Developer happiness - the whys of Laravel

Niklas Modess
8 December 2014

I'm a developer. I've been that for a very long time, actually for almost 15 years now. When we developers talk about why we should use a certain technology, it's always directed towards other developers. Unless this happens in a workplace when developers need to convince management people about choice of technologies. This is what I will be trying to do here, convey the whys of Laravel for people that aren't developers. You could perhaps be a designer, manager, project leader or maybe you're just interested in what the heck we developers talk about from time to time.

What is Laravel?

Do not get scared by this: Laravel is a PHP framework. PHP is the most popular programming language for building dynamic web applications. It is estimated that it powers at least 80% of all web sites on the internet. There is a bunch of other languages out there but nothing that even comes close of the popularity and spread of PHP.

A framework in this context can be thought of as pre-written functionality that solves generic tasks, so you don't have to reinvent the wheel. The fundamental principle for a web application is that you receive a request (user visits the site in a browser) and then you return a response (what is shown in the users browser). This might seem like a very simple task, but the complexity behind this and all possible ways you can deal with it can be overwhelming. When you use a framework like Laravel, it handles it for you. Then you can focus on building the application instead. 
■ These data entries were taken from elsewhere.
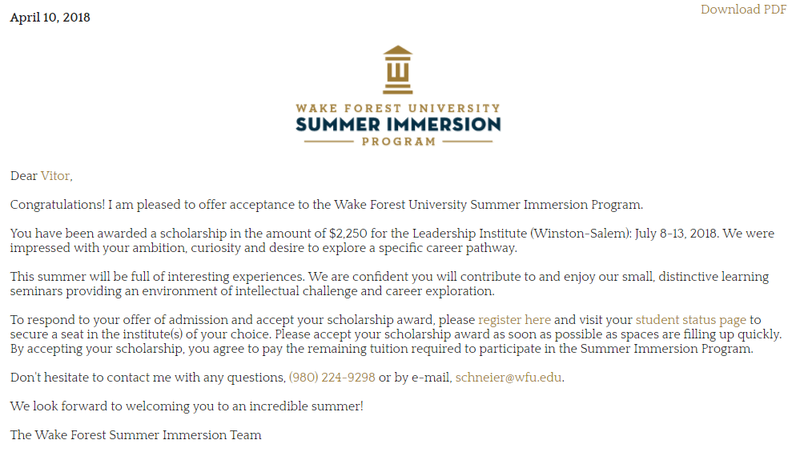
Task: Click the recipient name Vitor
Action: [55, 176]
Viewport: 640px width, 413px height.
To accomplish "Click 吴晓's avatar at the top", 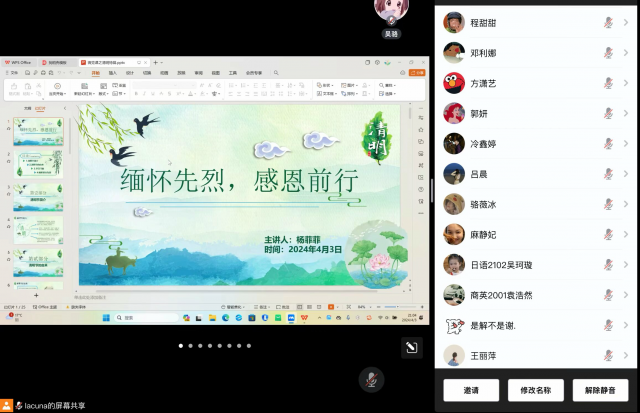I will click(x=391, y=12).
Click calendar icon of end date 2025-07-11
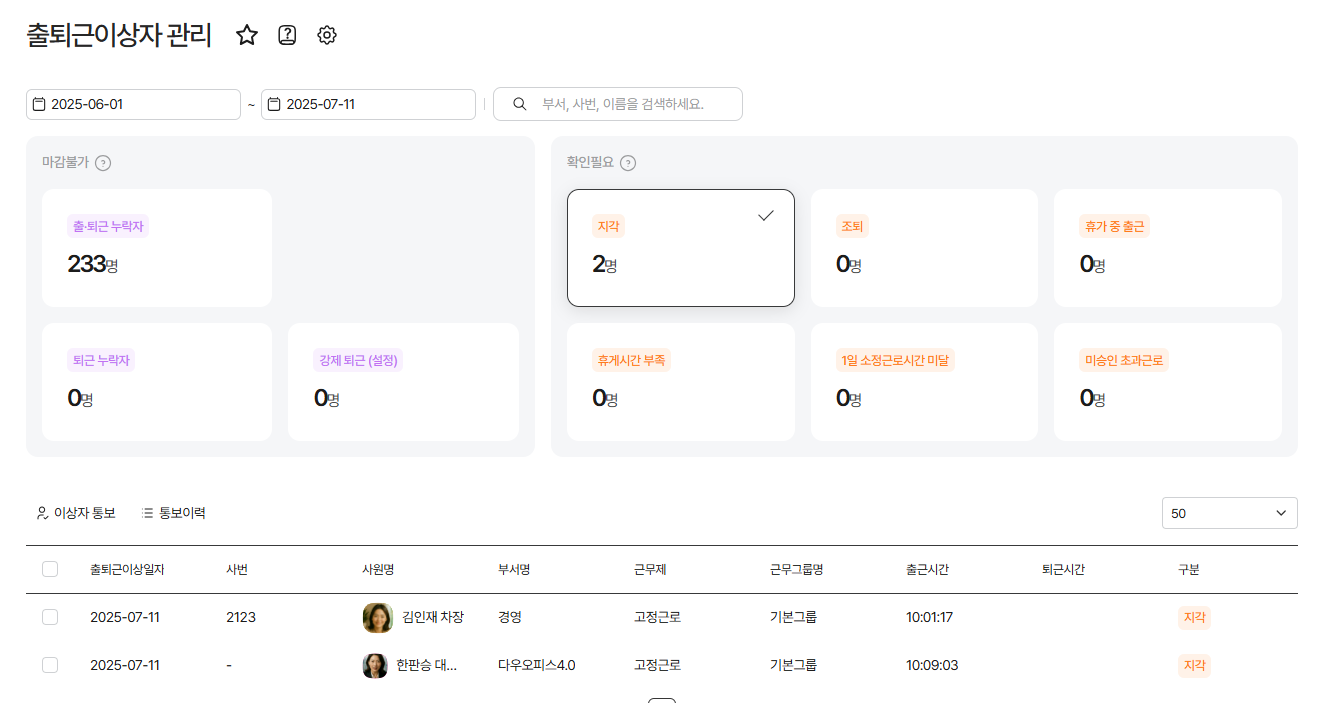The width and height of the screenshot is (1317, 703). 274,104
Many features comes out of the box, such as communicating with a database, authenticating users, localization (multiple languages), sending e-mails and validating data sent from the users through forms. This is just a few examples of what the framework does for you. What this helps us with is that it speeds up the development of the application. All of us want the application to be built as fast as possible.

And why write something again that other people have put a lot of time and effort into already making it great? It's is actually a rather thin layer and a lot of glue. The principle behind the framework is that it has taken all of the best and tested components out there, glued them together, sprinkled some magic for us developers on it and released it to us. So the most part of Laravel isn't actually written by people that code Laravel. The people that code Laravel identify the best possible solutions out there already, and then packages it in a great framework where all the components are tied together.

What about Wordpress?

Laravel is just one among many, many frameworks available. You've probably heard of Wordpress? Then there are many well know in the developer community such as Symfony2, CodeIgniter, Silex, Aura, etc. You don't need to know the names of these though. And even though Wordpress is one of the most well known frameworks, both for developer and non-developers, it's really a big pile of crap that no developer wants to work with.

Why Laravel?

So why is Laravel a better choice than <insert one of the other frameworks here>? I have to respond with the kind of annoying answer: it depends. What I can say is that I would not choose any other framework if we're talking about a generic web application. I would only go to another framework if the application is very niche. That would be if it's extremely reliable on performance for example. But as a boilerplate framework, Laravel is my weapon of choice.

Keep developers happy

What everything boils down to is the quality of the code. A key metric in this is keeping developers happy. Happy developers are productive. Happy developers write good code. One of the best ways of keeping them happy is letting them work with good tools and preferably tools they want to work with. Most of us developers does not like to work with badly written code. Bad code will only contribute to an environment that produces more bad code.

Find more happy developers 

Not only that it will make it easier keeping your developers happy, it will make it easier to attract new developers! There is a shortage of good developers, and the fight to get them and keep them is a bloody battlefield. Why make it harder for yourself by not being able to include work with the best web technologies in your job listings?

Code that tests code

Something called "unit testing" have gained a lot of traction in the PHP community lately and Laravel excels at making everything unit testable. In a nutshell it is writing code that tests your actual code. A kind of meta-code for the quality of the "real" code. You can actually verbalize it quite easily, like: when a user submits the sign up form with an incorrect e-mail, I want to assert that an error is returned to the user. This is then translated in to code and the running of the tests can be automated so you know that your code is working as intended. Again, software quality.

Prototyping

Since everything is put in place for rapid development, prototyping can be a very efficient business tool to use. Making a first version of something and get user feedback on it is invaluable. If you can cut down time and cost on those prototypes, just go for it. It will make it easier throwing stuff away that didn't really work as well.

Niklas Modess has been a full stack developer for over 15 years. During this time he developed and deployed a great variety of applications. The scale of these applications have been from a few hundred users to over 250 million users. Open source contributor, mainly as creator and maintainer of Git Pretty Stats. Organizer of meetup group Laravel Stockholm and author of Deploying PHP applications.